Pada kesempatan ini penulis mengatakan, mengapa orang agaknya sulit  untuk menghargai orang lain.  Pasalnya, penulis melihat kertas yang tertempel dipintu Ruang Bidang IHPK. Kertas tadi bertuliskan "Harap pintu ditutup kembali". Bukankah tulisan ini bernada perintah? Jelas penulis kepada teman - teman. Bagaimana kalau tulisan tadi, kita ganti dengan tulisan yang bernada menghormati orang lain. Misal "Terima kasih telah menutup pintu kembali", sambung penulis. Esok harinya, penulis melihat tempelan kertas dipintu Bidang IHPK telah diganti. Siapa yang membuat dan menggantinya, penulispun tidak tahu.
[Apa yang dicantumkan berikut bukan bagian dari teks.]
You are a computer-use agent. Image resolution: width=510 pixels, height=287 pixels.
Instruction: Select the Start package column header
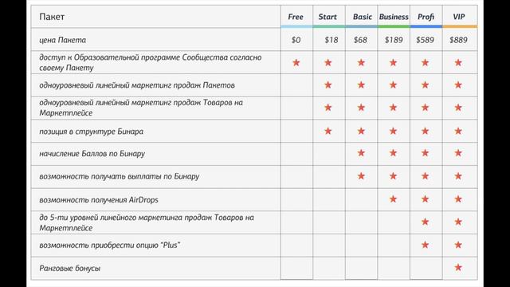pyautogui.click(x=328, y=17)
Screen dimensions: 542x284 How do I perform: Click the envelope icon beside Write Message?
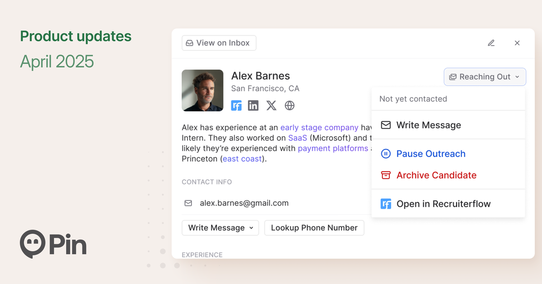coord(386,125)
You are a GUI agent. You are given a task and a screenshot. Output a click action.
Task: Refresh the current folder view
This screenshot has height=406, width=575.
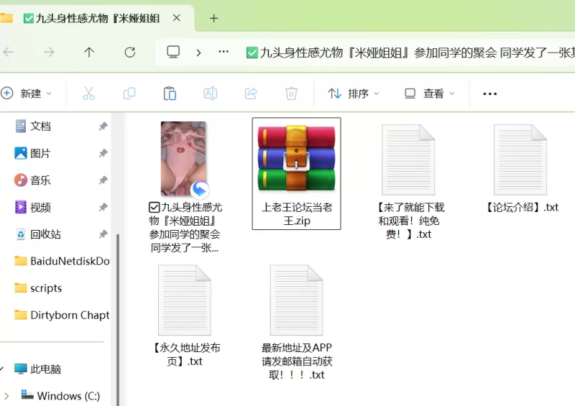point(130,52)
Contoh lain yang menunjukkan, betapa sulitnya seseorang menghargai orang lain. Sering kita melihat tayangan dimedia Televisi, perihal pajak misalnya. Dalam tayangan tersebut, dikatakan "Hari gini belum bayar pajak? Â Apa kata dunia?". Orang sudah membayar pajak, bukannya diapresiasi tetapi malah disindir. Nampaknya akan lebih santun bila dikatakan, terima kasih telah membayar pajak tepat pada waktunya.
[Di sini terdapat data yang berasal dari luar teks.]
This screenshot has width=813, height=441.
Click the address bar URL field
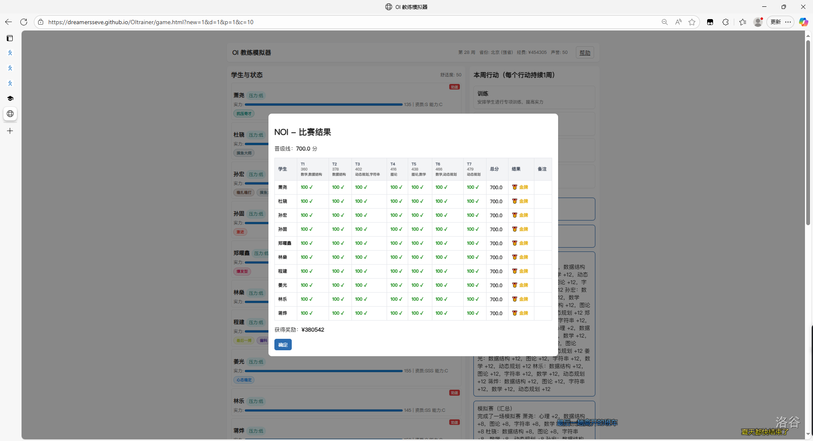click(339, 22)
Ada lagi satu contoh, yang lebih tidak menghargai orang lain. Di  SPBU kita dapat melihat kejadian nyata, seseorang mau mengisi bahan bakar apapun jenisnya. Dengan kemajuan teknologi saat ini, si pengendara tidak perlu turun membukakan tutup tengki bahan bakar kendaraannya.  Sudah barang tentu si petugas SPBU yang membuka tutup tengkinya lalu mengisi dengan jenis, dan volume bahan bakar sesuai permintaan si pengendara.Â
Usai pengisian bahan bakar si petugas menutup tengki kembali, lalu mendekati pengendara untuk mengambil uangnya. Pengendara memberikan uangnya dengan membuka kaca jendela sedikit hanya cukup untuk menyodorkan uangnya, langsung pergi. Apalagi mengucapkan terima kasih, kepada petugas SPBU.
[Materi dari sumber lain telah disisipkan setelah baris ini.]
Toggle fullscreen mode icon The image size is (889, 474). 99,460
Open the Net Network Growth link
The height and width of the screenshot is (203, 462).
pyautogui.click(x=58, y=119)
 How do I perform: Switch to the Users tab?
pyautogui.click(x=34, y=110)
Suatu saat anak angkat laki - laki ketiga ke rumah, setelah mendengar cerita penulis tadi dia membenarkan dan mengatakan pernah melihat kejadian serupa. Dia mengatakan, setelah kendaraan pergi si anak mendekati petugas untuk mengisi bahan bakar kendaraannya, sambil berkata "mbak lain kali tidak usah dilayani orang seperti itu". Si petugas SPBU menjawab sebenarnya ia pak, tetapi saya hanya sebatas karyawan. Kalau tidak melayani tentu saya dimarahi atau bisa -- bisa saya malah dipecat oleh pemilik SPBU, walau hati saya juga tidak sreeeg dalam melayaninya.